看護師30代夜勤成功例退職決意

30代で夜勤を手放すまでの話

実際の相談傾向をもとに再構成したケースです。特定の個人や事業者を示すものではありません。

その職場で働き始めて、もう8年が経っていました。20代のうちは夜勤明けでも数時間眠れば体が戻っていたのに、30代に入ってから、何日経っても疲れが抜けない感覚が続くようになっていました。起き上がるたびに足元がふわついて、自分の体が自分のものではないような気がしていました。

月に10回を超える夜勤が何ヶ月も続きました。人手が足りないのはわかっていたので、断ることもできずにいました。休憩室で仮眠を取っても、アラームが鳴る前に体が固まったように起き上がれない夜があって、そのたびに少しずつ、何かが削れていくような気がしていました。

ある夜、ナースステーションで記録を打ち込んでいるとき、画面の文字がにじんで見えました。泣いているわけでもないのに、目の焦点が合わなくて、自分がいま何をしているのかしばらくわからなくなりました。怖いというよりも、ただぼんやりとして、そのまま床に座り込んでしまいました。

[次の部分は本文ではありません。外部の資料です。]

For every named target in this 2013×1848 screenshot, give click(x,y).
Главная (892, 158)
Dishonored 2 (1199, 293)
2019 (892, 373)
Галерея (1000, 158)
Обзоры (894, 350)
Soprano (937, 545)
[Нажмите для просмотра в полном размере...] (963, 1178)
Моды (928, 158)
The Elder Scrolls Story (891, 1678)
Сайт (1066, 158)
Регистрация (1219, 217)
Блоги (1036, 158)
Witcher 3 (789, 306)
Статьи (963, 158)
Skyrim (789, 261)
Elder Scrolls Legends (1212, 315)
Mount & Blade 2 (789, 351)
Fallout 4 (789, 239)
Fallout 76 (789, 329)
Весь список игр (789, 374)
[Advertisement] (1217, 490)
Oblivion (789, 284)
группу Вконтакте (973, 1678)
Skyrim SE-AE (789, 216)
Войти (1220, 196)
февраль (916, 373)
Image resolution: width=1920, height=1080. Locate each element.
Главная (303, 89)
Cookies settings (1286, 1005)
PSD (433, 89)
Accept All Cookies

翌朝、帰り道に立ち寄ったコンビニのベンチに座って、なぜか動けなくなりました。頭の中では「早く帰って寝なければ」と思っているのに、体がまるで言うことを聞かなくて、しばらくそこにいました。その時初めて、もう限界なのかもしれないと、静かに思いました。

退職を考え始めると、次に浮かんだのは「どうやって伝えるか」という不安でした。師長に言えば引き止められること、同僚に申し訳ない気持ちが出てくること、そういうことを考えるたびに気持ちが萎縮して、自分から動き出せずにいました。ある夜、眠れないまま調べているうちに、自分の代わりに退職の手続きを進めてくれるサービスがあることを知りました。

翌日、問い合わせのメッセージを送りました。返信が来たとき、思っていたよりも淡々とした説明に少し拍子抜けしましたが、それがかえって冷静に話を進めることができた気がします。職場への連絡は、すべて代わりに行ってもらえました。自分でそれをしなくて良かったことが、どれほど体の力を残してくれたか、後になってようやくわかりました。

退職が成立したと伝えられた日の夜、久しぶりに長く眠ることができました。特別なことは何もしていないのに、目が覚めたとき、少しだけ頭が澄んでいる感じがしました。何かが終わったというより、ずっと張り続けていたものがようやく緩み始めた、そういう感覚でした。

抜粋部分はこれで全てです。